TM is a simple target machine that has an architecture and instruction set complex enough to illustrate the important issues faced when writing a compiler, yet simple enough to not distract with unnecessary details.

Architecture

  • TM provides two kinds of memory:
    • instruction memory, which is read-only
    • data memory
  • Memory addresses are non-negative integers. When the machine is started, all data memory is set to 0, except for the first memory location. That location contains the value of the highest legal address.
  • An extended version of the TM interpreter is used which accepts command-line arguments to the TM program and stores them in memory locations 1 through n.
  • TM provides eight registers, numbered 0 through 7. Register 7 is the program counter. The other seven registers are available for program use. WHen the machine is started, all registers are set to 0.
  • When the machine is started, after memory and registers have been initialized, TM begins execution of the program beginning in the first location of instruction memory. The machine follows a standard fetch-execute cycle:
    • fetch the current instruction from the address indicated by the program counter
    • increment the program counter
    • execute the instruction
  • The loop terminates when it reaches a HALT instruction or when an error occurs.
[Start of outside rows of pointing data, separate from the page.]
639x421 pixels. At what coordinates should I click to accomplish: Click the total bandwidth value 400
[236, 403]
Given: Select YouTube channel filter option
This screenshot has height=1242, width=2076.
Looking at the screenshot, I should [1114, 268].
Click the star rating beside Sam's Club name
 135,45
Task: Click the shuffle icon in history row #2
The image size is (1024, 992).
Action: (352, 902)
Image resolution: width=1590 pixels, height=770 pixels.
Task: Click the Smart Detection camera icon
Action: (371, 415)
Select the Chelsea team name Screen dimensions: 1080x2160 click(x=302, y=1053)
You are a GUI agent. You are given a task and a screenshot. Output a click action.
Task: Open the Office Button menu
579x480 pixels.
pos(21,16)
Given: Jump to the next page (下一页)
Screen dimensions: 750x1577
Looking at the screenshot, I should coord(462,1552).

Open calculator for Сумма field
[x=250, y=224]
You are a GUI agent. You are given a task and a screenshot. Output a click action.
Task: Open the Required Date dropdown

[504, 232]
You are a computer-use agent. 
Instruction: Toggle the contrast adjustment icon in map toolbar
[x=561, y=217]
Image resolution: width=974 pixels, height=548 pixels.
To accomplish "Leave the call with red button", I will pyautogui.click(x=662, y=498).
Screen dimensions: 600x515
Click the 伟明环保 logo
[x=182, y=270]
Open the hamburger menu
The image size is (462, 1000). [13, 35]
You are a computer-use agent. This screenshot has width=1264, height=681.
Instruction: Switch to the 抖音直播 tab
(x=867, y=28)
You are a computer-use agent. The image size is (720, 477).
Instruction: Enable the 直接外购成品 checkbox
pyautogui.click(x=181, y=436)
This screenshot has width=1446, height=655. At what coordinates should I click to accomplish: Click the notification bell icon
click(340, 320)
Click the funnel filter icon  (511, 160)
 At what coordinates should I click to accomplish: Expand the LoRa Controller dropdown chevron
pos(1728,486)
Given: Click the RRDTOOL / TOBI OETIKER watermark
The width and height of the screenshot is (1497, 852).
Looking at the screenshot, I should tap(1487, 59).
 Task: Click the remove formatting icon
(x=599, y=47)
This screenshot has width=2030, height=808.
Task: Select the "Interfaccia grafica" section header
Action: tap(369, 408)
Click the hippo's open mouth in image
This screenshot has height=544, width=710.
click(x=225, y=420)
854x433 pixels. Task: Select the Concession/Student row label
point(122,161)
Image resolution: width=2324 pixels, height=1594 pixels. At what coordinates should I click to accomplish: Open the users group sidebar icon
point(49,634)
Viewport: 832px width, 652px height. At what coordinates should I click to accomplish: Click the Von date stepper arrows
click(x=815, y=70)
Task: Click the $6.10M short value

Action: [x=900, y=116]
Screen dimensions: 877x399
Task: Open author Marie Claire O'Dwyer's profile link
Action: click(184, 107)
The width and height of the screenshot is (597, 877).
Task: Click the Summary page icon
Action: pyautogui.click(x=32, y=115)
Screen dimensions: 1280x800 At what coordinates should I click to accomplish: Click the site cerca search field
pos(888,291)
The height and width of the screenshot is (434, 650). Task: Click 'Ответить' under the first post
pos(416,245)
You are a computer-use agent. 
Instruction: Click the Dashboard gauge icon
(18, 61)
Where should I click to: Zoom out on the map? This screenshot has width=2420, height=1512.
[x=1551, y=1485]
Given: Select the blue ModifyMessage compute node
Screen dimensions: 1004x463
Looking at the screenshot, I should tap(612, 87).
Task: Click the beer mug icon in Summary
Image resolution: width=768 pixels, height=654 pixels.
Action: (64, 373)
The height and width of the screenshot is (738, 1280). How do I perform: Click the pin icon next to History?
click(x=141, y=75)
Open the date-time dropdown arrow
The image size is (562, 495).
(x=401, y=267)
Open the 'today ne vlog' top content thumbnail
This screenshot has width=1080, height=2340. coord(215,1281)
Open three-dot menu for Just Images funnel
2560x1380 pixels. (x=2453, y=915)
TM has three native error conditions:
    • IMEM_ERR, which occurs in the fetch step whenever the address of the next instruction to be executed is out of bounds
    • DMEM_ERR, which occurs in the execute step whenever the address of a memory access is out of bounds
    • ZERO_DIV, which occurs in the execute step whenever the divisor to a div is zero

Instruction Set

  • TM provides two kinds of instructions: register-only and register-memory.
  • Register-only (RO) instructions are of the form
        opcode r1,r2,r3
    
    where the ri are legal registers.
  • These are the RO opcodes:
    IN      read an integer from stdin and place result in r1; ignore operands r2 and r3
    OUT     write contents of r1 to stdout; ignore operands r2 and r3
    ADD     add contents of r2 and r3 and place result in r1
    SUB     subtract contents of r3 from contents of r2 and place result in r1
    MUL     multiply contents of r2 and contents of r3 and place result in r1
    DIV     divide contents of r2 by contents of r3 and place result in r1
    HALT    ignore operands and terminate the machine
    
  • Register-memory (RM) instructions are of the form
        opcode r1,offset(r2)
    
    Where the ri are legal registers and offset is an integer offset. offset may be negative. With the exception of the LDC instruction, the expression offset(r2) is used to compute the address of a memory at location:
        address = (contents of r2) + offset
    
  • There are four RM opcodes for memory manipulation:
    LDC    place the constant offset in r1; ignore r2
    LDA    place the address address in r1
    LD     place the contents of data memory location address in r1
    ST     place the contents of r1 to data memory location address
    
  • There are six RM opcodes for branching. If the value of r1 satisfies the opcode's condition, then branch to the instruction at memory location address.
    JEQ    equal to 0
    JNE    not equal to 0
    JLT    less than 0
    JLE    less than or equal to 0
    JGT    greater than 0
    JGE    greater than or equal to 0
    
  • All arithmetic is done with registers (not memory locations) and on integers. Floating-point numbers must be simulated in the run-time system.
  • There are no restrictions on the usage of registers. For example, the source and target registers for an operation can be the same.
  • The note above is true of the program counter, Register 7. For example,
    • To branch unconditionally to an instruction, a program can load the target address into the PC using an LDA instruction.
    • To branch unconditionally to an instruction whose address is stored in data memory, a program can load the target address into the PC using an LD instruction.
    • To branch conditionally to an instruction whose address is relative to the current position in the program, a program can use the PC as r2 in any of the jxx instructions.